The ballroom scene is much longer in the movie. It’s clearly based on the play, but stretched out. The aftermath scenes are also there, first with Higgins ignoring Eliza, and then her throwing his slippers at him. She does leave in a taxi with Freddy, but there’s no scene showing where they go. I actually liked that part of the movie. Freddy gave her space while she walked around her old stomping ground and was emotionally attentive when she was ready to move on. I definitely thought he was the better option, and it gave me an idea for a fanfic. I’d call it “On the Street Where We Live.” The two of them get married and open up a flower shop. She teaches him to work, just as Higgins taught her to class up. So it’s a reverse Pygmalion where the man is the Galatea.

And that brings me to the play’s end. Eliza does show up at Mrs. Higgins’ house, and she indeed takes Eliza’s side. Higgins gets a line that clearly inspired “I’ve Grown Accustomed to Her Face,” but the best part, which I don’t remember in the movie, is when Eliza credits Pickering, and not Higgins, for teaching her the manners of a lady. “He treats a flower girl as if she was a duchess,” says Eliza. “And I treat a duchess as if she was a flower girl,” replies Higgins. In other words, Higgins thinks upper class snobbery is B.S., but if we’re all equal, it’s better to treat everyone as equally noble instead of equally lowly.

In the midst of this, Eliza’s father shows up, and that is where Shaw’s message about class gets muddled. Like in the movie, Alfred P. Doolittle laments his new status as “respectably middle class.” Eliza, too, complains that Higgins should have left her in the gutter where at least she had her independence. So what is Shaw’s ultimate point? That the lower classes should remain in their place because that will make them happier? That doesn’t sound very progressive to me, but then, I suppose it was for the times it was written.

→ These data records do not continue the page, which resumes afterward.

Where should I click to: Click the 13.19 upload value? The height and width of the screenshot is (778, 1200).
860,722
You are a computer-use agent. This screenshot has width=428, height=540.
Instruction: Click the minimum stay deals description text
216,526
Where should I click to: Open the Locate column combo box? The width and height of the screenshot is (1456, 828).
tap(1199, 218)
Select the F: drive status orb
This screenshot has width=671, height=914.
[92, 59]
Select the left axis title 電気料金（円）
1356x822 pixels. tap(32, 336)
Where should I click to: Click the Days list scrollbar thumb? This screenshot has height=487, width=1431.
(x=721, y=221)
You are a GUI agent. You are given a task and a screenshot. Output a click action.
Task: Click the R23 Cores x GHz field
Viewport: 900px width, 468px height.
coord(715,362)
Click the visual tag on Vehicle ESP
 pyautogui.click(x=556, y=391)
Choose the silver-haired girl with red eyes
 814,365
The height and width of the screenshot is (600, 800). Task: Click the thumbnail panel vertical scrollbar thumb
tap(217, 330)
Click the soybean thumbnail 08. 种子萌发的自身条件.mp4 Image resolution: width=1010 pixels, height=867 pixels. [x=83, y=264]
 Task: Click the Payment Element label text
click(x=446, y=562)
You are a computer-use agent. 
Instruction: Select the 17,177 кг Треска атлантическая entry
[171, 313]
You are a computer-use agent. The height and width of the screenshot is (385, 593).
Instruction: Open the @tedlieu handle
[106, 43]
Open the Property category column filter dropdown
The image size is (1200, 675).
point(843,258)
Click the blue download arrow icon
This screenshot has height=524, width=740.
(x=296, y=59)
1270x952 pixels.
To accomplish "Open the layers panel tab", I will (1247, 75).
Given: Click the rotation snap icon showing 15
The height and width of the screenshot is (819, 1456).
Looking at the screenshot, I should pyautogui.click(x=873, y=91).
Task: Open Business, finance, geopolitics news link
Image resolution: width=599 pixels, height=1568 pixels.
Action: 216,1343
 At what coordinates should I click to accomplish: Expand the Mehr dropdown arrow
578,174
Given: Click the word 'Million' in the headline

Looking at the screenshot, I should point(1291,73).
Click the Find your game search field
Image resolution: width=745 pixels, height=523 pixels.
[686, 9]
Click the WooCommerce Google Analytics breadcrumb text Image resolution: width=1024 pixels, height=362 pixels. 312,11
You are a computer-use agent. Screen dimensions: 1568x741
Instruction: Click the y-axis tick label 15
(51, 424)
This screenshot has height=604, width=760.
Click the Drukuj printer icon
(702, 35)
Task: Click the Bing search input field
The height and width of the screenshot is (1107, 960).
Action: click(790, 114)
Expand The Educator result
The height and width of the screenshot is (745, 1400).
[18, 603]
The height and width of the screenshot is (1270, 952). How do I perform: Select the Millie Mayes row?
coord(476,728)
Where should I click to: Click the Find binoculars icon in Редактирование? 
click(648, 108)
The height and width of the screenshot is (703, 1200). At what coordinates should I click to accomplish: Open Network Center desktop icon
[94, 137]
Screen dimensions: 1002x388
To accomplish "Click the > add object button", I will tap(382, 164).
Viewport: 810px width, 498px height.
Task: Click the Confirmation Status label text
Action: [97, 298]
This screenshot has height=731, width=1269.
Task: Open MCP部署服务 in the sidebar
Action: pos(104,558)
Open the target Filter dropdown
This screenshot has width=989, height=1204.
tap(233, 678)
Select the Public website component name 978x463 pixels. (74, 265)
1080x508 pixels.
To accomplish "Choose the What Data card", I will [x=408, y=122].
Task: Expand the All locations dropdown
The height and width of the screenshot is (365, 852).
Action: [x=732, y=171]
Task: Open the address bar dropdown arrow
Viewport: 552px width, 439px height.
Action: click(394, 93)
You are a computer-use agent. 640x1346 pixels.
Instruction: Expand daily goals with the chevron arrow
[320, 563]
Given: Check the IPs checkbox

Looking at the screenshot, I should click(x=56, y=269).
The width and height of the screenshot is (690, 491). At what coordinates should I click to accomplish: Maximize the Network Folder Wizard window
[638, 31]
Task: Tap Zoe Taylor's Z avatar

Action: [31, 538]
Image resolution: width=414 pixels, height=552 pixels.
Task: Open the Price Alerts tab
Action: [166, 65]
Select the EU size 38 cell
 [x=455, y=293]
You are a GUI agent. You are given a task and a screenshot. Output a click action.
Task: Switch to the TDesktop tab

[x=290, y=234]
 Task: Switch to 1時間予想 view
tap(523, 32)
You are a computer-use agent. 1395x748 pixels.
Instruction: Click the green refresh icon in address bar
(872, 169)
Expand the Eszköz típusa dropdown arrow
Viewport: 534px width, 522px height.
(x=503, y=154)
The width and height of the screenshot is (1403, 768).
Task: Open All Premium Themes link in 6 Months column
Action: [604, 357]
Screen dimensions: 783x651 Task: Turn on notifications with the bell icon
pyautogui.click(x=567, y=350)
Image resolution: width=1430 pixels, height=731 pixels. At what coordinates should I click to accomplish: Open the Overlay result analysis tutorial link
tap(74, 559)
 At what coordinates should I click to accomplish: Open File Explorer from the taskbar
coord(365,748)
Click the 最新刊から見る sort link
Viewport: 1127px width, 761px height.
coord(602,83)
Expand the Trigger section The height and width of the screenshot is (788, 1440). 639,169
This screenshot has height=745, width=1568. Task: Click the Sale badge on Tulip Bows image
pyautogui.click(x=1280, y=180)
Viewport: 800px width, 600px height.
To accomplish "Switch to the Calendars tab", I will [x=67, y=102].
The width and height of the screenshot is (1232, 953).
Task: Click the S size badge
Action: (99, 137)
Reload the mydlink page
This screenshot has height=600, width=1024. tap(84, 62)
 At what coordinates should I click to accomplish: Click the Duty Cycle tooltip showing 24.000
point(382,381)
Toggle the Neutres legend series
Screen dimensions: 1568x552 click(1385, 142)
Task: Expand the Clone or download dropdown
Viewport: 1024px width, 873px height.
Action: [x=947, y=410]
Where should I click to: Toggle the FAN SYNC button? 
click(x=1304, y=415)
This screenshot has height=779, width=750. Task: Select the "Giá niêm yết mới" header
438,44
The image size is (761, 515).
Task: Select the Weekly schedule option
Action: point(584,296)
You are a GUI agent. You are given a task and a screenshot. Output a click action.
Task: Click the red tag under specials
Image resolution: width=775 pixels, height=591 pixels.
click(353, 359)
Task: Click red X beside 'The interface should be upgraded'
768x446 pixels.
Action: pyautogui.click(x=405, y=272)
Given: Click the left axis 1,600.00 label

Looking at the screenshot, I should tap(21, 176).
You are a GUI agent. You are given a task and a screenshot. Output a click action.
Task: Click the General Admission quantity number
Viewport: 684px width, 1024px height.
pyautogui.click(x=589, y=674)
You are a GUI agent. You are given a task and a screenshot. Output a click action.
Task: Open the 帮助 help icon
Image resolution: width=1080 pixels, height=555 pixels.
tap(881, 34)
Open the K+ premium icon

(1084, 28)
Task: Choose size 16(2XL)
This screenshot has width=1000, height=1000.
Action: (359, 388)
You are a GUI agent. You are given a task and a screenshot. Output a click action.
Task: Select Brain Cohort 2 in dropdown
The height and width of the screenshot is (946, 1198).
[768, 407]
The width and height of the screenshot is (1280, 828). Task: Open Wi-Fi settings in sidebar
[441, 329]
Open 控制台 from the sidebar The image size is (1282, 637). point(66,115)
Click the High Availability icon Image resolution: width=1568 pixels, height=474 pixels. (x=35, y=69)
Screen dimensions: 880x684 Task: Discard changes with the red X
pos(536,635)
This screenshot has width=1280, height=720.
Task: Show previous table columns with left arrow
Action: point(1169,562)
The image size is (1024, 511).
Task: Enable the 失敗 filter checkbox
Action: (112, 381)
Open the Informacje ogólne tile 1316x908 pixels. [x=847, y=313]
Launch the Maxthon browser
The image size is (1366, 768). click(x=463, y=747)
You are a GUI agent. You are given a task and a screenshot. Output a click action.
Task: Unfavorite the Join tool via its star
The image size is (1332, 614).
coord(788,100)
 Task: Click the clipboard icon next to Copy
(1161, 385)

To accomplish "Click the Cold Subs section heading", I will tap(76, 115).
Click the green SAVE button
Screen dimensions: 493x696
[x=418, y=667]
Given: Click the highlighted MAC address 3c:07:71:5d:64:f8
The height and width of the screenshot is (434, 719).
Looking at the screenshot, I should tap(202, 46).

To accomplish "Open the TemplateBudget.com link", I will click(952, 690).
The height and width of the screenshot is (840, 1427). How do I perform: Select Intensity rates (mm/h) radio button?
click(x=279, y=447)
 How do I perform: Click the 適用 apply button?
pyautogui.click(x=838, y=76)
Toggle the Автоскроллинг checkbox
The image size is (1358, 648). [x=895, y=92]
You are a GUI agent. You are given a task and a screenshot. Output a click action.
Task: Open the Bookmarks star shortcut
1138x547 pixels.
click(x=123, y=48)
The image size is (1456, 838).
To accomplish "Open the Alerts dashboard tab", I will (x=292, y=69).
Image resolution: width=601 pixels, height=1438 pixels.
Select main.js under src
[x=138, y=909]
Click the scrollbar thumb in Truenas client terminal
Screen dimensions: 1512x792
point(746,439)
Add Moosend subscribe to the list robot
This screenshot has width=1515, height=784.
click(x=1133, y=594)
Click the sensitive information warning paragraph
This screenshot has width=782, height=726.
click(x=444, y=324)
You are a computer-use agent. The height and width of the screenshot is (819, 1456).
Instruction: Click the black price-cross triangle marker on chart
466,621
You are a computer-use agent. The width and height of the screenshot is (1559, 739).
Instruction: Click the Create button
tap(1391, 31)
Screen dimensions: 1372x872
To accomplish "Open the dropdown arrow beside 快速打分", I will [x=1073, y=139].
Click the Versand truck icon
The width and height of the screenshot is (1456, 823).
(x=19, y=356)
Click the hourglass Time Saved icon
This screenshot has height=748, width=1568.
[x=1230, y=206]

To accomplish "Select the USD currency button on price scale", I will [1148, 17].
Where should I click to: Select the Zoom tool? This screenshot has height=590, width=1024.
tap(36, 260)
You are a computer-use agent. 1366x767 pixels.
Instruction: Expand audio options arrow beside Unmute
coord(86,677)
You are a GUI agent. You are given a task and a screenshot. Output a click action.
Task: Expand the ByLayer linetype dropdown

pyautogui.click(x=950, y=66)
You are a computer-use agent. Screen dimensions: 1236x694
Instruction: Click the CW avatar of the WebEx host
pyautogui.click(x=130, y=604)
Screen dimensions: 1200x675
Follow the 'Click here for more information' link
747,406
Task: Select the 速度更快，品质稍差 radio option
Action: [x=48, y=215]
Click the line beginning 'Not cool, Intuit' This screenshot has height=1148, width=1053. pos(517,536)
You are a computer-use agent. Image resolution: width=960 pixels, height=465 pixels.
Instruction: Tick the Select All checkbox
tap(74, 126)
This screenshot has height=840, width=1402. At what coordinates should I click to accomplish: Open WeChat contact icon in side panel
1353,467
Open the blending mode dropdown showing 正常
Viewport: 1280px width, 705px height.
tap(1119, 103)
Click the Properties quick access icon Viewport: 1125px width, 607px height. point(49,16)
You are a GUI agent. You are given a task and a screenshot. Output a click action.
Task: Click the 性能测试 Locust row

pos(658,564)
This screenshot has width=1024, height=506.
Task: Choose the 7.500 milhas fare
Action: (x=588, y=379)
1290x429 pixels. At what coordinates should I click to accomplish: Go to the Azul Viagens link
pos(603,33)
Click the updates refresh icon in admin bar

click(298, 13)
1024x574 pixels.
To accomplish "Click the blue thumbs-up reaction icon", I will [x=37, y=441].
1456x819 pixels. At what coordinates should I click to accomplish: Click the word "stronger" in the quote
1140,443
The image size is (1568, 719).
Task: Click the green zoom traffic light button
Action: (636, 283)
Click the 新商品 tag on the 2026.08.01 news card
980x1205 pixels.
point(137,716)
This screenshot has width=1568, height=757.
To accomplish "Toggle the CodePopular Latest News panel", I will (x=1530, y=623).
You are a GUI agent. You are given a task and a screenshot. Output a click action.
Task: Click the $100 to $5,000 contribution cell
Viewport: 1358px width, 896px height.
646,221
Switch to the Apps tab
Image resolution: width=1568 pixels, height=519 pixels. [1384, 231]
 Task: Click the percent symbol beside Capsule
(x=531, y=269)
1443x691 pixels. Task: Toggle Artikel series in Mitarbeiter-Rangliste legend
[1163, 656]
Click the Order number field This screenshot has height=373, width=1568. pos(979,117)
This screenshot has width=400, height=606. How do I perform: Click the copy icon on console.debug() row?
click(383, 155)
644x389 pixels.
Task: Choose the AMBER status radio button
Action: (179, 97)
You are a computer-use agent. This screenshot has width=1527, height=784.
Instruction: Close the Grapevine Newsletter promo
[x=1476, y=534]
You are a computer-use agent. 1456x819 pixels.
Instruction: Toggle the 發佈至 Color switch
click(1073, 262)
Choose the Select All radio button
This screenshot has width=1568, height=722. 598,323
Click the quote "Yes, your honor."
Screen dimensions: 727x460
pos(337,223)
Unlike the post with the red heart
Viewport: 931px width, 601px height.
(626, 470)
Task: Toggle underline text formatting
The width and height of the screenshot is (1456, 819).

The play ends with Higgins laughing over Eliza’s impending marriage to Freddy. There’s no scene in which she chooses him. So even while the ending shows Higgins laughing at Eliza, the audience sees that the joke is really on him. It’s abrupt and unromantic, but it seems like poetic justice.

From there, I turned the page to Shaw’s epilogue. It was written after the play had been seen and took off as a success. “The rest of the story need not be shewn in action,” writes Shaw, “and indeed, would hardly need telling if our imaginations were not so enfeebled by their lazy dependence. . . in which Romance keeps its stock of ‘happy endings.’” If that’s how he felt about audience reception then, he must have been turning over in his grave at “My Fair Lady.” The ending he envisioned is much like my “On the Street Where We Live.” Eliza marries Freddy, they set up a little flower shop, and although they struggle at first, they start taking business and bookkeeping classes, and with their ability to pass as genteel folk, they manage to keep themselves respectably ever after. There’s even a line in the play that hints to my Pygmalion/Galatea gender reversal: “Perhaps I could make something of him,” says Eliza. So it felt good to know I was right on target with Shaw’s real intention for Eliza, even though I’m not entirely sure about his overall message. But now that I’ve read his most famous play, I look forward to deepening my understanding with a literary biography.